* Provided data:
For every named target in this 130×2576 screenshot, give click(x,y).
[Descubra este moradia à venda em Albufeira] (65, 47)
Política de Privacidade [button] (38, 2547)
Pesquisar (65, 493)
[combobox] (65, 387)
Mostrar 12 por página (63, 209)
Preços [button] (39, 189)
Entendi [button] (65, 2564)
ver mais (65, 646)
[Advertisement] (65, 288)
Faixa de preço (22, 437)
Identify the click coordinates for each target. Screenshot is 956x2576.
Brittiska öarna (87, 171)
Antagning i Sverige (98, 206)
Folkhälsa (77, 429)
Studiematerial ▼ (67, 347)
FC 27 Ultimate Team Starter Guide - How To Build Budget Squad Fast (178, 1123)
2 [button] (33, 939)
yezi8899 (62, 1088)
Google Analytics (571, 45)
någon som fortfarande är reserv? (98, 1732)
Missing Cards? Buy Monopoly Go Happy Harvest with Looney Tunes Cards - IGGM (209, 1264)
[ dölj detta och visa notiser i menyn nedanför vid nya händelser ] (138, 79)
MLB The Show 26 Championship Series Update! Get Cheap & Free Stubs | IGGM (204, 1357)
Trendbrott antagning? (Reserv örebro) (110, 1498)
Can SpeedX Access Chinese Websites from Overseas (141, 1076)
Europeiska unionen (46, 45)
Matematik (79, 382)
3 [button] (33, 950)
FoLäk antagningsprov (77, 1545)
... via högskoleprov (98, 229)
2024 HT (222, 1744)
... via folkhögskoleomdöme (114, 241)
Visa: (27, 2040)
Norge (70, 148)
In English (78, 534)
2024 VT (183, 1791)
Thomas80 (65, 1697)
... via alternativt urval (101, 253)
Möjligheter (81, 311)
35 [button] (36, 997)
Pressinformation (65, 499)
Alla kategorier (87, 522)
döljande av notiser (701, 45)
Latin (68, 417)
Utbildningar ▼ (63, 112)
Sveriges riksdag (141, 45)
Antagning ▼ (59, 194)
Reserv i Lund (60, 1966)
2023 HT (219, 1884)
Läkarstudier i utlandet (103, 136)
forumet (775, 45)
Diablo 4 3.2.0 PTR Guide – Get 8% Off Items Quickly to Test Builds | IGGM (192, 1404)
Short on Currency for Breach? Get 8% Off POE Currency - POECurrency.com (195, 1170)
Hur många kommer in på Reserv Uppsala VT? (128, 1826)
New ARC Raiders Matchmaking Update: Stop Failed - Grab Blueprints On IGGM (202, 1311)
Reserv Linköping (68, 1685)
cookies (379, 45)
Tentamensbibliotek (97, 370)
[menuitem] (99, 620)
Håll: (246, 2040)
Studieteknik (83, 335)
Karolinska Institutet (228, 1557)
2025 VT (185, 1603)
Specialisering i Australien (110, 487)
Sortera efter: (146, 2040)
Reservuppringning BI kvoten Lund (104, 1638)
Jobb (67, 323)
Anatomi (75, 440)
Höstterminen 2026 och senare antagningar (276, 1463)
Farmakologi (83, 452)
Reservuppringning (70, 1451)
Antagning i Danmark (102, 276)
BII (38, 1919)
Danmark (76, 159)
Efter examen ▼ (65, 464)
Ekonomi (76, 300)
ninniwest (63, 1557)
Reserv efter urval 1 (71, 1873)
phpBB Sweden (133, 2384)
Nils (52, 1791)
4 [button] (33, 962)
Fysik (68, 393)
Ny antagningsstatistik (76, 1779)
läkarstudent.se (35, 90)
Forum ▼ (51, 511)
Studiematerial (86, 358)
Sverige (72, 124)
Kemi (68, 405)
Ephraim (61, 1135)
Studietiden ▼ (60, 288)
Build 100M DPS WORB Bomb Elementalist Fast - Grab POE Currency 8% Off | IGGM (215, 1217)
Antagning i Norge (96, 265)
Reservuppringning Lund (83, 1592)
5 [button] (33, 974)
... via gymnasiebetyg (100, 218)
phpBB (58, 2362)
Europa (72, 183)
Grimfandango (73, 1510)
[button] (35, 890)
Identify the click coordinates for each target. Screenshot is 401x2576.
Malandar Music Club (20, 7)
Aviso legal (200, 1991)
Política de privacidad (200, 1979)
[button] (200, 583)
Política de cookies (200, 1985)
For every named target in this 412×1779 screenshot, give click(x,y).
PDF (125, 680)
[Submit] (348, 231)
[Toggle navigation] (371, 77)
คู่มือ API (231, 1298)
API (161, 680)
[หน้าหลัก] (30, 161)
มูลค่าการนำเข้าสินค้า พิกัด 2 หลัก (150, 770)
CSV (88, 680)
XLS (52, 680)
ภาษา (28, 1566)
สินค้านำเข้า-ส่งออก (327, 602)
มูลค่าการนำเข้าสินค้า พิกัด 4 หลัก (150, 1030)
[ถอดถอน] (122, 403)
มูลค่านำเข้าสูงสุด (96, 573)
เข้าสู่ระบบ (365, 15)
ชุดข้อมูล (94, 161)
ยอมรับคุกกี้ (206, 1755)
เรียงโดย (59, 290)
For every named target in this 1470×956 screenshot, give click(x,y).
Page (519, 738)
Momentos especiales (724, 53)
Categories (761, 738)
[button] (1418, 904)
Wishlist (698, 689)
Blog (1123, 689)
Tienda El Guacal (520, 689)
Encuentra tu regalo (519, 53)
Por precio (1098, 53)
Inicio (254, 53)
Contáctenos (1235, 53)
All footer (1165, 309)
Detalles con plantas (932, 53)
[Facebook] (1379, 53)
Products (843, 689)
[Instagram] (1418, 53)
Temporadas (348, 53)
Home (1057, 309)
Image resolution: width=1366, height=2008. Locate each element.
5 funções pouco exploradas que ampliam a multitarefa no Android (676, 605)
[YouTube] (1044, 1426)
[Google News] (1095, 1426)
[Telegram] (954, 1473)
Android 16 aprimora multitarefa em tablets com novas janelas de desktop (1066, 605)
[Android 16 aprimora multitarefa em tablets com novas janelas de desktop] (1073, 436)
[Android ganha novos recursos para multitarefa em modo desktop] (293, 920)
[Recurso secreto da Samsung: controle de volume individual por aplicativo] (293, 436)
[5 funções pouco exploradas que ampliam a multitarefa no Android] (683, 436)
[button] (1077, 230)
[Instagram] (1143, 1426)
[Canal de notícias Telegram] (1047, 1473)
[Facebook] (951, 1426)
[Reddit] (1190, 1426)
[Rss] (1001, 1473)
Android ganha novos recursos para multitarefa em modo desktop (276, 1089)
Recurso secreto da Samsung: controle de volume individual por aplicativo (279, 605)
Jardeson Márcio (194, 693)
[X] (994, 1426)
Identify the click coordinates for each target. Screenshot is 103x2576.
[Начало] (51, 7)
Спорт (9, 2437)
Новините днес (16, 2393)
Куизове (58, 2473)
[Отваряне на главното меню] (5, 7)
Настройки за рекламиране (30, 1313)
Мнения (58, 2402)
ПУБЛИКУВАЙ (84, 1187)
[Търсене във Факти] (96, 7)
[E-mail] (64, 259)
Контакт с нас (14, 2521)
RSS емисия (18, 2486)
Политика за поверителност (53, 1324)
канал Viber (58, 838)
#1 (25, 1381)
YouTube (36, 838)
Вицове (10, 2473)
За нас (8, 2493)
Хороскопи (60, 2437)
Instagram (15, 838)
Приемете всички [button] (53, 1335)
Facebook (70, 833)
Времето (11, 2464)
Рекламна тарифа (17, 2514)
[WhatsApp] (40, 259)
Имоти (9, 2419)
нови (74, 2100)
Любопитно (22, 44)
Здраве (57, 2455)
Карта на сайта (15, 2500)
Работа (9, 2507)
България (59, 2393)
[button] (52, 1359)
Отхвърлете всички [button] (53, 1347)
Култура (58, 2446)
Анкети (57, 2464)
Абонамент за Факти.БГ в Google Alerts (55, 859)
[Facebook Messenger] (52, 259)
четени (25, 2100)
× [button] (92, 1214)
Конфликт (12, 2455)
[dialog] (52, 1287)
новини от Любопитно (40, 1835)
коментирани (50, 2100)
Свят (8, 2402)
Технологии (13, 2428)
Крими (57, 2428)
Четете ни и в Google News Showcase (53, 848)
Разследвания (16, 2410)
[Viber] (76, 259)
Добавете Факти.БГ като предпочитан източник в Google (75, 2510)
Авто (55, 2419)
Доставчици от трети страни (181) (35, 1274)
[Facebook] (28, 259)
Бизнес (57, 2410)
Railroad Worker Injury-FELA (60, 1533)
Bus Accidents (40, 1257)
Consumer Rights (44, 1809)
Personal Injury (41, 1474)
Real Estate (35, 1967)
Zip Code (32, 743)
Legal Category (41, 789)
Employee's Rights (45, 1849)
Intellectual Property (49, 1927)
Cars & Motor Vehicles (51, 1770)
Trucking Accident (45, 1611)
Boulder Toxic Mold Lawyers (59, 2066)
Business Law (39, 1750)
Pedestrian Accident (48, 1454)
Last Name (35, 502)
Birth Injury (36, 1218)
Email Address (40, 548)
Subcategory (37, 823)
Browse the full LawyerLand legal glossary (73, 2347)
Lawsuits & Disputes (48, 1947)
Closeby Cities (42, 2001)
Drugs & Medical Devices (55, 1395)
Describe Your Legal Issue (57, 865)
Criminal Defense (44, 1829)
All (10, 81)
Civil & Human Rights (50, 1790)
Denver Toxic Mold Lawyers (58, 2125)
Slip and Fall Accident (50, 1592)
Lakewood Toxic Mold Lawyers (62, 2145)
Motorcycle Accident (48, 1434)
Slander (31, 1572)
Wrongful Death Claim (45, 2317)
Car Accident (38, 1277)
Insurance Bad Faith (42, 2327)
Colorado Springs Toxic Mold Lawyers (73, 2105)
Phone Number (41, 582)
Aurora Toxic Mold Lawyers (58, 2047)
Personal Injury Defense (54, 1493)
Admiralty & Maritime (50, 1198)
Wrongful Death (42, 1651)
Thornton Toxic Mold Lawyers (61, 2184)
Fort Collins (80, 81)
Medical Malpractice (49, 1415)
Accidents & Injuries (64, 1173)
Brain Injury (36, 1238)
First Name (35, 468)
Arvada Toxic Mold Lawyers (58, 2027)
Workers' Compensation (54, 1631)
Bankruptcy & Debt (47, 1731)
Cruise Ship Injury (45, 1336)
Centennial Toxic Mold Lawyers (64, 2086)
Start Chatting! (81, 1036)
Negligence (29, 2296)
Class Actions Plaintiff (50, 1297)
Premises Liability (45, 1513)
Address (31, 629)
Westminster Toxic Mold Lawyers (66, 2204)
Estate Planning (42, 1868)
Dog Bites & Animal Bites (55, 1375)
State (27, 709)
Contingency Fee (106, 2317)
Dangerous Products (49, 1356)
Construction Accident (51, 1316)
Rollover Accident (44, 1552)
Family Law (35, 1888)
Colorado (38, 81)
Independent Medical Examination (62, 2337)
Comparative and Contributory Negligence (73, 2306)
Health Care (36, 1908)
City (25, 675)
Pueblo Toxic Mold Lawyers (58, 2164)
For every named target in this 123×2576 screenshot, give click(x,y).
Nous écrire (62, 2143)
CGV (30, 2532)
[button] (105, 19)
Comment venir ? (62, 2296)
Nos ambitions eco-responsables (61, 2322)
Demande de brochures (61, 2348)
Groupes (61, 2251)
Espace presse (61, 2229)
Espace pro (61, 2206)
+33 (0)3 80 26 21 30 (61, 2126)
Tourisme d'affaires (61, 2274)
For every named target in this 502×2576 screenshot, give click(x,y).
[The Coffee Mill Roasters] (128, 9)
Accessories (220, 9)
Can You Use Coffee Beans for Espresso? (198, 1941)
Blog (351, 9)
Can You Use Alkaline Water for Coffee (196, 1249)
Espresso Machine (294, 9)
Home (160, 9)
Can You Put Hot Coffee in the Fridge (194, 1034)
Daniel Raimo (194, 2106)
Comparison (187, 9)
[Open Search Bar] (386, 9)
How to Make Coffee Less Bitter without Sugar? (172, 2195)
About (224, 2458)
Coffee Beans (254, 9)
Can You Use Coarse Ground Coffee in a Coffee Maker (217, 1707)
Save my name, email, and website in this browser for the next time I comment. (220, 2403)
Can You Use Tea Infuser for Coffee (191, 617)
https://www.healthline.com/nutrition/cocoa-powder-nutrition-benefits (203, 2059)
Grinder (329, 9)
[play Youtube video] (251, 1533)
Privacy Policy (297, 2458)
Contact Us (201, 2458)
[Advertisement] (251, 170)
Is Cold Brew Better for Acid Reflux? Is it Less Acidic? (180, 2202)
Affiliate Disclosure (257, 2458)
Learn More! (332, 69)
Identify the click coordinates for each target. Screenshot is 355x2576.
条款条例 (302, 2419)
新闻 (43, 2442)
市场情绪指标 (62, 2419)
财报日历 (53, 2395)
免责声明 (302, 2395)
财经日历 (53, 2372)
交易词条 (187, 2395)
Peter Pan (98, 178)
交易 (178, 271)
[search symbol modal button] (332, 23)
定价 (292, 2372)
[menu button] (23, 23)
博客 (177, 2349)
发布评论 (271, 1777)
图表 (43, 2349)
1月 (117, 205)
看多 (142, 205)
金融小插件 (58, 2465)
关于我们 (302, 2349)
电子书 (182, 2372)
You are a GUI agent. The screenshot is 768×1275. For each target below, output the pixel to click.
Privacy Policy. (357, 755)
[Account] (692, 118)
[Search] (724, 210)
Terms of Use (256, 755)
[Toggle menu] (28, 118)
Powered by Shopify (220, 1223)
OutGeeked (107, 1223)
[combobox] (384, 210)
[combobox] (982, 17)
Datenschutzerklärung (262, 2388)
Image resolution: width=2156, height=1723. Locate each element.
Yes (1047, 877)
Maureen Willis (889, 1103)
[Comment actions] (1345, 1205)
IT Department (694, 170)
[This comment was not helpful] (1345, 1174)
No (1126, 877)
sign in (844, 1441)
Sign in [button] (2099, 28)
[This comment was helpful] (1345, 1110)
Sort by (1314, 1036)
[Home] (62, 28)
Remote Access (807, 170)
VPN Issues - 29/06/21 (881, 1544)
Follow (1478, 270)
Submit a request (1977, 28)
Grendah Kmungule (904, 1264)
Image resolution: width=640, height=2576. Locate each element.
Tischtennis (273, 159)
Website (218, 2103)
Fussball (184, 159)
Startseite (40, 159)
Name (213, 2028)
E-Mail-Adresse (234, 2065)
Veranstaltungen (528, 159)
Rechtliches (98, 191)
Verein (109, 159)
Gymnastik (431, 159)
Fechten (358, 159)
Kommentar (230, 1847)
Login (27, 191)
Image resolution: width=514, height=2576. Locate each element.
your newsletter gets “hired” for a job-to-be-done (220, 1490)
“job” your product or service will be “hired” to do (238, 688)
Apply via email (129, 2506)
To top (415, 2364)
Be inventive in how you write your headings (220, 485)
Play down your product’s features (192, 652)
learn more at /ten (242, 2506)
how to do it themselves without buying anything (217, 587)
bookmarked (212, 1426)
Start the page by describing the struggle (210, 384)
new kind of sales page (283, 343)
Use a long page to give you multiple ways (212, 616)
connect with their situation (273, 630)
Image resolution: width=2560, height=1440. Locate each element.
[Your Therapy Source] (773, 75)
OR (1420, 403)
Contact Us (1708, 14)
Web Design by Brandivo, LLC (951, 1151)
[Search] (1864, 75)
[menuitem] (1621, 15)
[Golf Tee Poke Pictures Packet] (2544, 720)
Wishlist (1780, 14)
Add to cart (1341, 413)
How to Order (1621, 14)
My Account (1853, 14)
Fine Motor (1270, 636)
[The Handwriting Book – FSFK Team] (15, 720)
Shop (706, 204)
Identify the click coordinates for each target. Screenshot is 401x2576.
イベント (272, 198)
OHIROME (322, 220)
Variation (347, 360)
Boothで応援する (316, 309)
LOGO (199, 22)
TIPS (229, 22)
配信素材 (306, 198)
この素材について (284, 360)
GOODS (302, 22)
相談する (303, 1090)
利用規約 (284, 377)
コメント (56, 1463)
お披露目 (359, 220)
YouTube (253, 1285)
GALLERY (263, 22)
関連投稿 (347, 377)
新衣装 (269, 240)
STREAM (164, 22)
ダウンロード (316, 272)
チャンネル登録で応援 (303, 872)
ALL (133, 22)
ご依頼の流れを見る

* Work to be completed: Copy word for word the stretch of entries above from the line that has "PDF (125, 680)" through the line that has "[X] (994, 1426)", both ends included, and nothing outside it.

* Exercise output:
PDF (125, 680)
[Submit] (348, 231)
[Toggle navigation] (371, 77)
คู่มือ API (231, 1298)
API (161, 680)
[หน้าหลัก] (30, 161)
มูลค่าการนำเข้าสินค้า พิกัด 2 หลัก (150, 770)
CSV (88, 680)
XLS (52, 680)
ภาษา (28, 1566)
สินค้านำเข้า-ส่งออก (327, 602)
มูลค่าการนำเข้าสินค้า พิกัด 4 หลัก (150, 1030)
[ถอดถอน] (122, 403)
มูลค่านำเข้าสูงสุด (96, 573)
เข้าสู่ระบบ (365, 15)
ชุดข้อมูล (94, 161)
ยอมรับคุกกี้ (206, 1755)
เรียงโดย (59, 290)
For every named target in this 1470×956 screenshot, give click(x,y).
Page (519, 738)
Momentos especiales (724, 53)
Categories (761, 738)
[button] (1418, 904)
Wishlist (698, 689)
Blog (1123, 689)
Tienda El Guacal (520, 689)
Encuentra tu regalo (519, 53)
Por precio (1098, 53)
Inicio (254, 53)
Contáctenos (1235, 53)
All footer (1165, 309)
Detalles con plantas (932, 53)
[Facebook] (1379, 53)
Products (843, 689)
[Instagram] (1418, 53)
Temporadas (348, 53)
Home (1057, 309)
Image resolution: width=1366, height=2008. Locate each element.
5 funções pouco exploradas que ampliam a multitarefa no Android (676, 605)
[YouTube] (1044, 1426)
[Google News] (1095, 1426)
[Telegram] (954, 1473)
Android 16 aprimora multitarefa em tablets com novas janelas de desktop (1066, 605)
[Android 16 aprimora multitarefa em tablets com novas janelas de desktop] (1073, 436)
[Android ganha novos recursos para multitarefa em modo desktop] (293, 920)
[Recurso secreto da Samsung: controle de volume individual por aplicativo] (293, 436)
[5 funções pouco exploradas que ampliam a multitarefa no Android] (683, 436)
[button] (1077, 230)
[Instagram] (1143, 1426)
[Canal de notícias Telegram] (1047, 1473)
[Facebook] (951, 1426)
[Reddit] (1190, 1426)
[Rss] (1001, 1473)
Android ganha novos recursos para multitarefa em modo desktop (276, 1089)
Recurso secreto da Samsung: controle de volume individual por aplicativo (279, 605)
Jardeson Márcio (194, 693)
[X] (994, 1426)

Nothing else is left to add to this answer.